"""

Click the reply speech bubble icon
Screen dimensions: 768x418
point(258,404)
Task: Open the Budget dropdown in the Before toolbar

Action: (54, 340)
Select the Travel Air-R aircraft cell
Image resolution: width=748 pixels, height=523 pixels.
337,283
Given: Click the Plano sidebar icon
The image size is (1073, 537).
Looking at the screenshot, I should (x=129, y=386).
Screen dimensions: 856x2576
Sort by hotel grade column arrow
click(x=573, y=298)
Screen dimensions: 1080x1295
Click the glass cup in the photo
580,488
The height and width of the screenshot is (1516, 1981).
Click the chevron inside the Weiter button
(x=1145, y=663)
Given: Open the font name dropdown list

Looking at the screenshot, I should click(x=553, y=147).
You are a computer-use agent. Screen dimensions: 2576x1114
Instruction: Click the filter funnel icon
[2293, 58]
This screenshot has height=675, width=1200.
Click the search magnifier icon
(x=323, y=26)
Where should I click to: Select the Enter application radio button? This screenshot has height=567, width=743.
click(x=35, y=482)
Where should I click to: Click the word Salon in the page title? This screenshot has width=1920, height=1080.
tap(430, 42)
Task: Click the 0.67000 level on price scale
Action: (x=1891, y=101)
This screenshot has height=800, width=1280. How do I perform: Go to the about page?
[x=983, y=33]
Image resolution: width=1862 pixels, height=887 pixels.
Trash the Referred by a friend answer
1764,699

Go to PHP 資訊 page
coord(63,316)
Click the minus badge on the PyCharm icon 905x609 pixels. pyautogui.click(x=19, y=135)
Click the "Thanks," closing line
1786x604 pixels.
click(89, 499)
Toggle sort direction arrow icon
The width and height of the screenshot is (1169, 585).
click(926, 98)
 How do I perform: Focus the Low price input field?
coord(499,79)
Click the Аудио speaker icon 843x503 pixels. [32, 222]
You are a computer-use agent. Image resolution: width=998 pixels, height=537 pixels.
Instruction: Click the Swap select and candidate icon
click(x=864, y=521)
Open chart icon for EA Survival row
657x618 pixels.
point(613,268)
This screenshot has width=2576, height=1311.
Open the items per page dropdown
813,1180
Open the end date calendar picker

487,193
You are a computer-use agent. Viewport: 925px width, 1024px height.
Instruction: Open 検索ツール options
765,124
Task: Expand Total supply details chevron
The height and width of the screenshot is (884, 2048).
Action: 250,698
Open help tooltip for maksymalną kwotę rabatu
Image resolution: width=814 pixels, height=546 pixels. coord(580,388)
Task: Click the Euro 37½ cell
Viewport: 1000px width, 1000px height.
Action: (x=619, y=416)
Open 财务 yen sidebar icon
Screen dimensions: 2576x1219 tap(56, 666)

"""

** Written problem **
Return every line from the rows above that contains the string "computer". Case counts.

** Correct result **
You are a computer-use agent. Screen dimensions: 2576x1114
You are a computer-use agent. Image resolution: width=998 pixels, height=537 pixels.
You are a computer-use agent. Viewport: 925px width, 1024px height.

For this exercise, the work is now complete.